What is it called when a blonde blows in another blonde's ear? Data transfer.
A blonde and a brunette were jumping off a building. Who jumped first? The brunette. The blonde had to ask for directions...
What is a cool refreshing drink for a blonde? Perri-air.
A blond calls her mom...
Blond: "Mom mom!! I'm a genius!"
Mother: "Really dear? How's that possible?"
Blond: "I finished a puzzle that I've been working on for 1 year and on the box it said 'for 2-5 yrs'."
What do you call 10 blondes at the bottom of a pool? Air Pockets What has 12 feet and an IQ of 40? A Blonde-tourage.
A redhead tells her blonde stepsister, "I slept with a Brazilian." The blonde replies, "Oh my God! You slut! How many is a brazilian?"
Why do blondes wear ponytails? To hide the valve stem!
How do you sink a submarine full of blondes? Knock on the door.
What do you call a blonde holding a balloon? Siamese twins
What's the mating call of the blonde? "I'm sooooo drunk!"
What's five miles long and has an IQ of forty? A blonde parade.
How does a blonde kill a worm?
She buries it.
What does a blonde say when you blow in their ear? "Thanks for the refill!"
What do you call a blonde with half a brain? Gifted!

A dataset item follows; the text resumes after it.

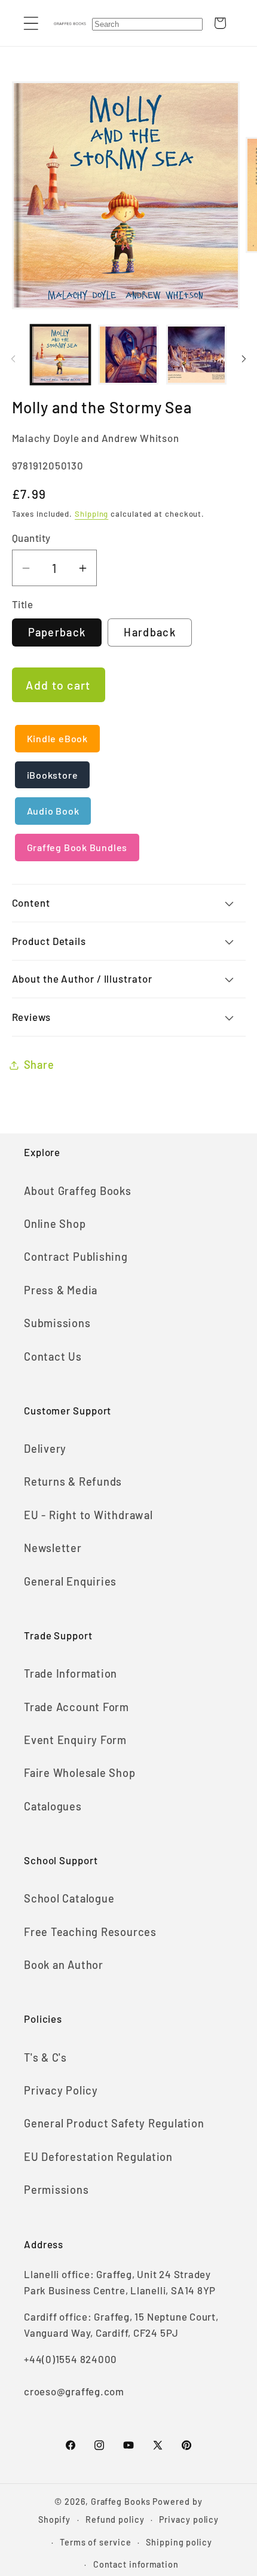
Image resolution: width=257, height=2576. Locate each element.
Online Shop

Why was the blonde woman talking into an envelope? She was trying to send a voicemail!
Why did the Blonde go to Taco Bell? To pay her phone bill.
Why do Blondes have TGIF written on their shoes? Toes Go In First.
Why was the blonde woman talking into an envelope? She was trying to send a voicemail!
Why don't blondes call 911 in an emergency? They can't remember the number.
What happened to the blonde Ice Hockey Team? They drowned in Spring Training
How do you drown a blonde? Tape a mirror to the bottom of a pool.
How did the blonde try to kill the bird? She threw it off a cliff.
A blond rings up an airline. She asks, "How long are your flights from America to England?" The woman on the other end of the phone says, "Just a minute..." The blond says, "Thanks!" and hangs up the phone.